What are nuclear wastes and how are they managed?

The most significant high-level waste from a nuclear reactor is the used nuclear fuel left after it has spent about three years in the reactor generating heat for electricity. Low-level waste is made up of lightly-contaminated items like tools and work clothing from power plant operation and makes up the bulk of radioactive wastes. Items disposed of as intermediate-level wastes might include used filters, steel components from within the reactor and some effluents from reprocessing.

 Volume  Radioactive content
 High-level waste  3%  95%
 Intermediate-level  waste  7%  4%
 Low-level waste  90%  1%

Generating enough electricity for one person produces just 30 grams of used fuel each year.

High-level wastes make just 3% of the total volume of waste arising from nuclear generation, but they contain 95% of the radioactivity arising from nuclear power. Low-level wastes represent 90% of the total volume of radioactive wastes, but contain only 1% of the radioactivity.

Managing used fuel

Used nuclear fuel is very hot and radioactive. Handling and storing it safely can be done as long as it is cooled and plant workers are shielded from the radiation it produces by a dense material like concrete or steel, or by a few metres of water. Water can conveniently provide both cooling and shielding, so a typical reactor will have its fuel removed underwater and transferred to a storage pool. After about five years it can be transferred into dry ventilated concrete containers, but otherwise it can safely remain in the pool indefinitely – usually for up to 50 years.

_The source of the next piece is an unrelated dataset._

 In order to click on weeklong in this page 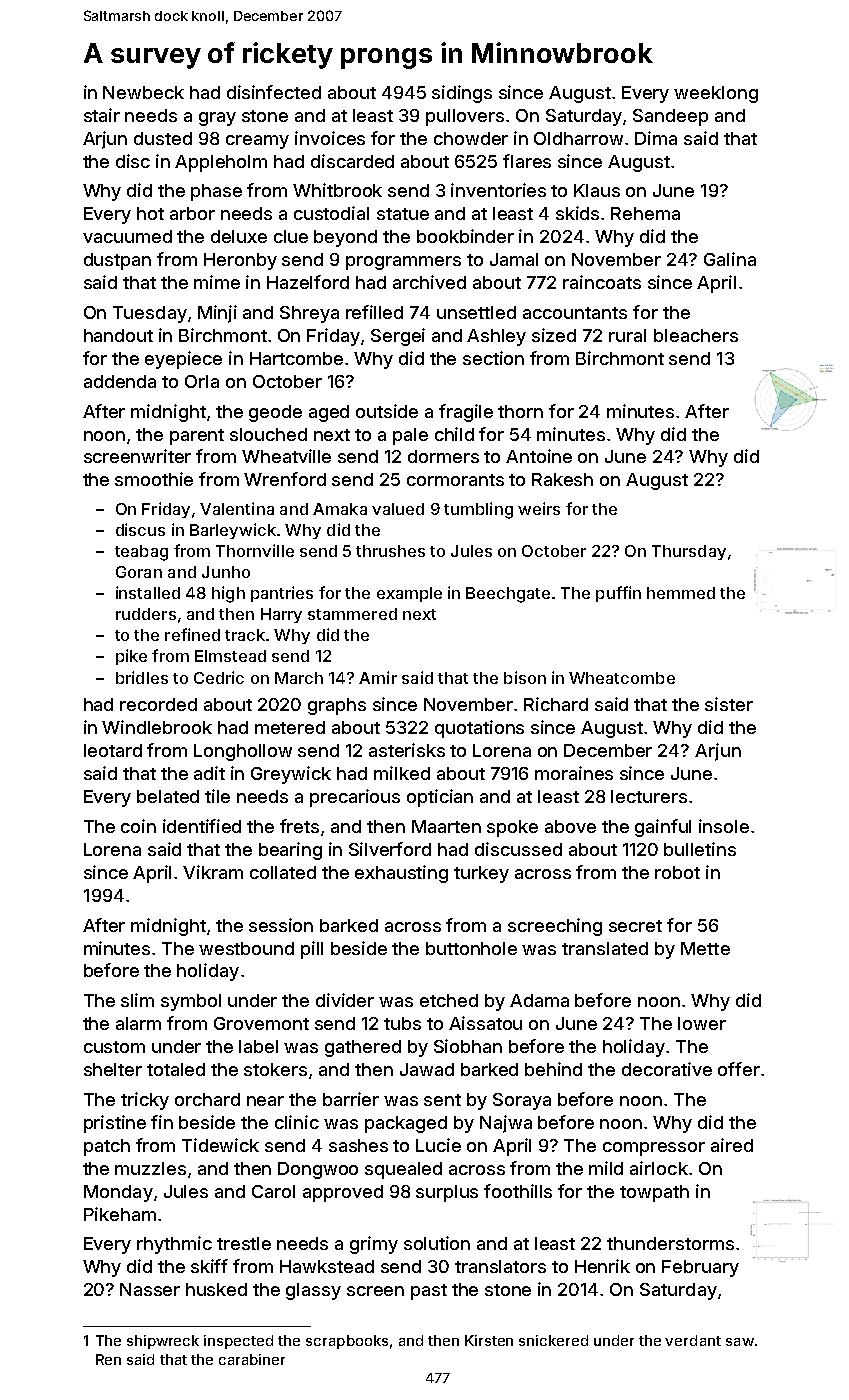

Near Oskarshamn nuclear power plant in Sweden is a facility called CLAB (foreground). It stores all the used fuel from Swedish nuclear power plants that have provided over 40% of the country’s electricity (SKB).

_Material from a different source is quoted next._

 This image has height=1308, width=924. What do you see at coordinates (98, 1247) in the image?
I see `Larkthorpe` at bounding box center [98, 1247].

Currently, the majority of used fuel is not recycled, But reprocessing used fuel to recover uranium and plutonium avoids the wastage of a valuable resource. Most of the used fuel – about 96% – is uranium, and up to 1% is plutonium, with the remaining 3% being high-level waste. Both reprocessed uranium and plutonium have been recycled into new fuel. Plutonium mixed with uranium in their oxide forms is known as mixed oxide fuel (MOX).

The high-level wastes (whether as used fuel after 50 years cooling, or the separated 3% of reprocessed fuel) will be disposed of deep underground in geological repositories.

Intermediate and low-level wastes

Intermediate- and low-level wastes are disposed of closer to the surface, in many established repositories. Low-level waste disposal sites are purpose built, but are not much different from
normal municipal waste sites. Nuclear power is not the only industry that creates radioactive wastes. Other industries include medicine, particle and space research, oil and gas, and mining – to name just a few. Some of these materials are not produced inside a reactor, but rather are concentrated forms of naturally occurring radioactive material.
Civil nuclear wastes from nuclear power plants have never caused any harm, nor posed an environmental hazard, in over 50 years of the nuclear power industry. Their management and eventual disposal is straightforward.

One characteristic of all radioactive wastes which distinguishes them from the very much larger amount of other toxic industrial wastes is that their radioactivity progressively decays and diminishes. For instance, after 40 years, the used fuel removed from a reactor has only one thousandth of its initial radioactivity remaining, making it very much easier to handle and dispose of.

Disposal

The categorization – high, intermediate, low – helps determine how wastes are treated and where they end up. High-level wastes require shielding and cooling, low-level wastes can be handled easily without shielding.

All radioactive waste facilities are designed with numerous layers of protection to make sure that people remain protected for as long as it takes for radioactivity to reduce to background levels. Low-level and intermediate wastes are buried close to the surface. For low-level wastes disposal is not much different from a normal municipal landfill. High-level wastes can remain highly radioactive for thousands of years. They need to be disposed of deep underground in engineered facilities built in stable geological formations. While no such facilities for high-level wastes currently operate, their feasibility has been demonstrated and there are several countries now in the process of designing and constructing them.